**TEXT BLOCK:**
■ ■ ■ ■

But there's a -- sort of an irony here, and that is that Rand Paul, just a couple of years ago, backed the Republican tax bill, which the Congressional Budget Office said was going to add more than $2 trillion to the national debt. And so I think critics of Rand Paul get frustrated because sometimes he talks about not wanting to spend money, not wanting to add to the national debt, but he does it sort of sparingly and choosing.
And, you know, a lot of people are concerned about the national debt. I mean we're at $20 trillion and rising quickly. But Republicans generally are not talking about that right now in this age of Trump. That's sort of an issue that's really gone out the window. So the fact that he's objecting to this bill that is so popular with both Republicans and Democrats and really would help people who responded on 9/11, it's perplexing. But, you know, it's Rand Paul.
JOHN BERMAN, CNN ANCHOR: There's another word for it, which Jon Stewart used, which is hypocrisy. Listen to what Jon Stewart had to say about this last night.
(BEGIN VIDEO CLIP)
JON STEWART, 9/11 FIRST RESPONDER FUND ADVOCATE AND COMEDIAN: Absolutely outrageous. And you'll pardon me if I'm not impressed in any way by Rand Paul's fiscal responsibility virtue signaling.
There's some things that they have no trouble putting on the credit card. But somehow when it comes to the 9/11 first responder community, the cops, the firefighters, the construction workers, the volunteers, the survivors, all of a sudden, man, we've got to go through this.
(END VIDEO CLIP)
BERMAN: So we'll leave you with that. That's Jon Stewart. We're going to talk to John Feal, who cares deeply about this also.
ALISYN CAMEROTA, CNN ANCHOR: OK, thank you all very much for that conversation. BERMAN: Hundreds of U.S. troops this morning headed to the Middle East. But where they're being sent could have Congress up in arms. We'll tell you what we've learned, next.
[06:35:57] BERMAN: We have breaking news out of Japan this morning. At least 23 people are feared dead in a suspected case of arson at a Japanese animation studio. Fire officials have confirmed 13 deaths already. Dozens more have been injured. Police have -- do have a suspect in custody. They say he poured what appeared to be gasoline around the Kyoto animation studio and set it on fire.

■ ■ ■ ■

**MATERIAL SUPPLIED:**

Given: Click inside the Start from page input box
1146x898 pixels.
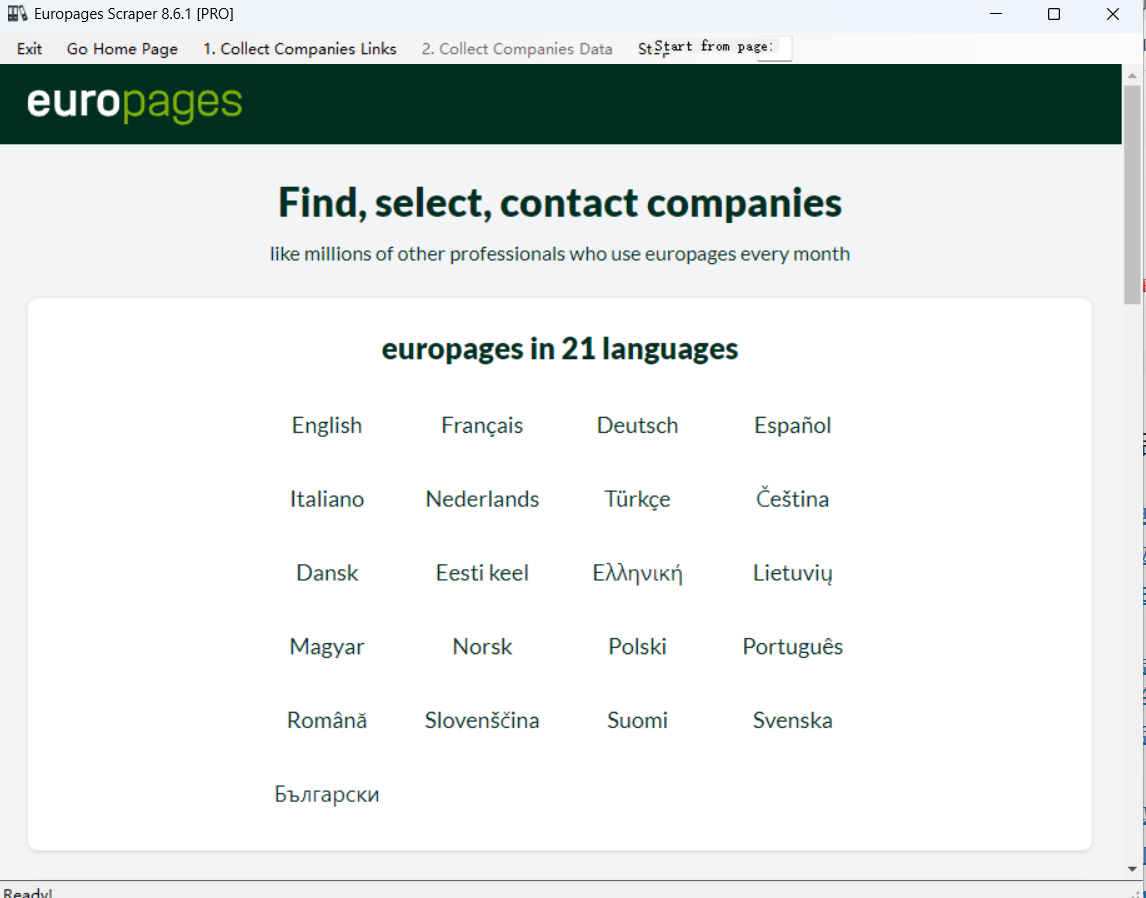Looking at the screenshot, I should (x=775, y=47).
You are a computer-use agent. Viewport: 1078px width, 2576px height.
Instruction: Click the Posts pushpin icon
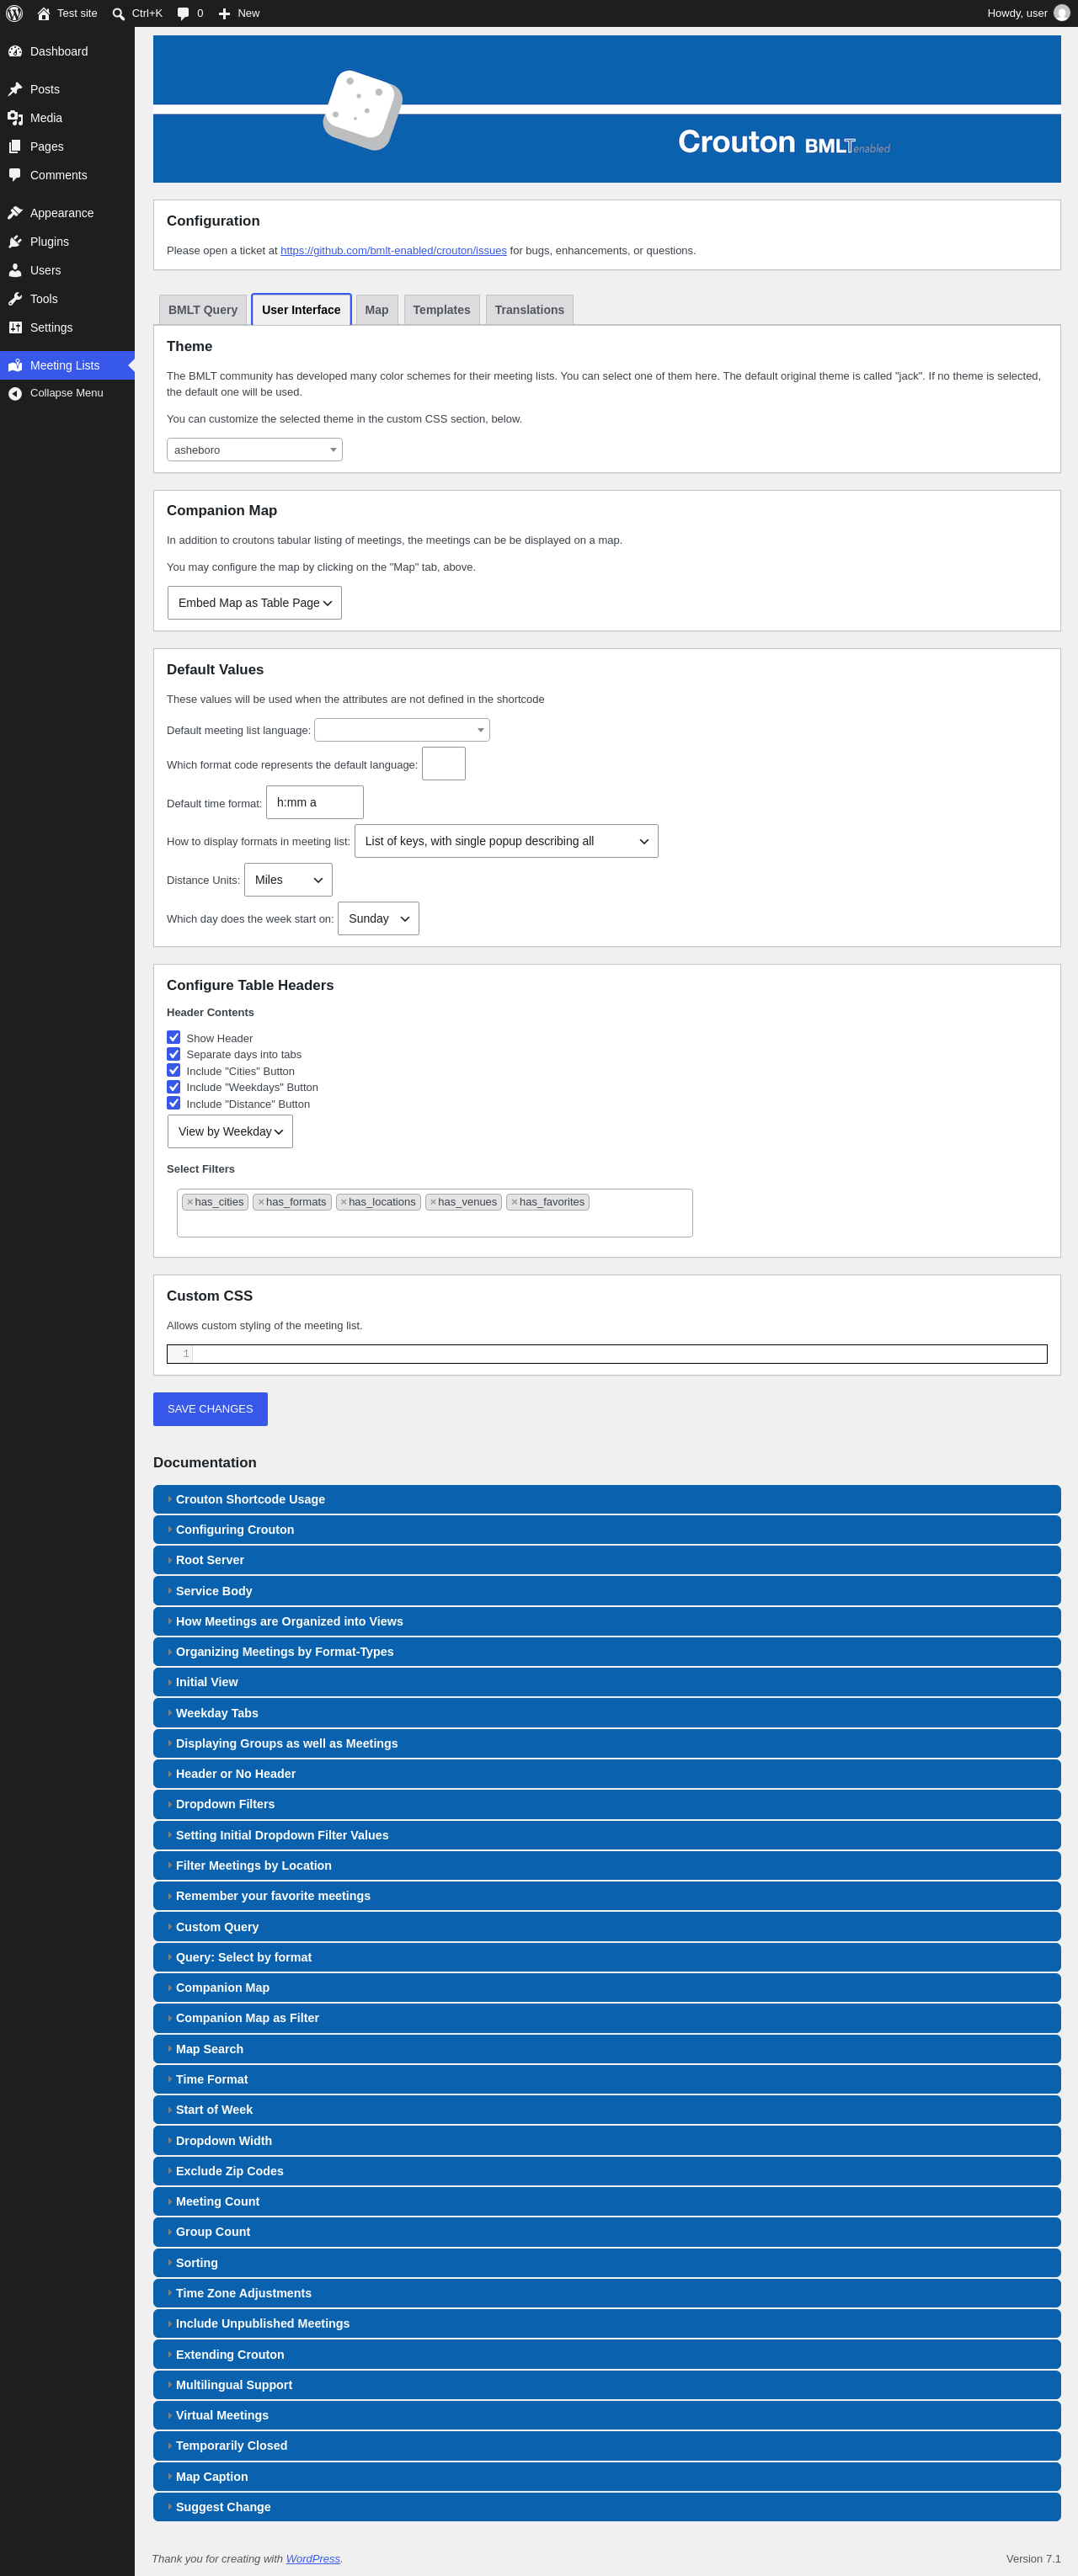point(15,89)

■ ■ ■ ■

In the news transcript, how much did the Congressional Budget Office say the Republican tax bill would add to the national debt?

More than $2 trillion.